本文 =
• • • • •

大島弓子さんの作品のなかに
呆けて記憶が後退している老大学教授が、
自分は若いと思っているのに
朝起きたとき、体の節々が痛んで、これはどうしたことか、
と訝しく思う場面があったと思う。
それを読んだ若いわたしは
へえー、たいへんだなあと思ったのだが
時は流れ、今の自分がまさにそんな風だ。
朝6時半、
目覚まし時計にたたき起された瞬間、うっとなる。
体の繋ぎ目がことごとく自己主張する。
ミシミシしてる。
なんでこう痛むんだろうな。
首、肩、背中・・・きしむきしむ。
二足歩行を選んだ人間のサダメ、かな。
睡眠には身体のメンテナンスも含まれているそうだが
そいつが終わらぬうちに朝がきているのかな
と思ったりもするが
すべて老化のなせる技なのだろうな。

• • • • •

課題 =
本文のうち「朝6時半、」から最後の「すべて老化のなせる技なのだろうな。」までの部分を、主な内容を保ったまま短い箇条書きに書き直してください。 このあとのデータは本課題にはまったく関係しません。

データ =
• • • • •

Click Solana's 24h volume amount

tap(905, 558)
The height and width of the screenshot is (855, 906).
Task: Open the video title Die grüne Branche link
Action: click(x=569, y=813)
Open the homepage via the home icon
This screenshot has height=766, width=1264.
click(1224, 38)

• • • • •

解答 =
- 朝6時半、目覚まし時計に起こされた瞬間、体の繋ぎ目がことごとく痛み、ミシミシする。
- 首、肩、背中がきしむ。
- 二足歩行を選んだ人間のサダメかと思う。
- 睡眠中の身体のメンテナンスが終わる前に朝が来ているのかとも考える。
- 結局はすべて老化のせいだろうと思う。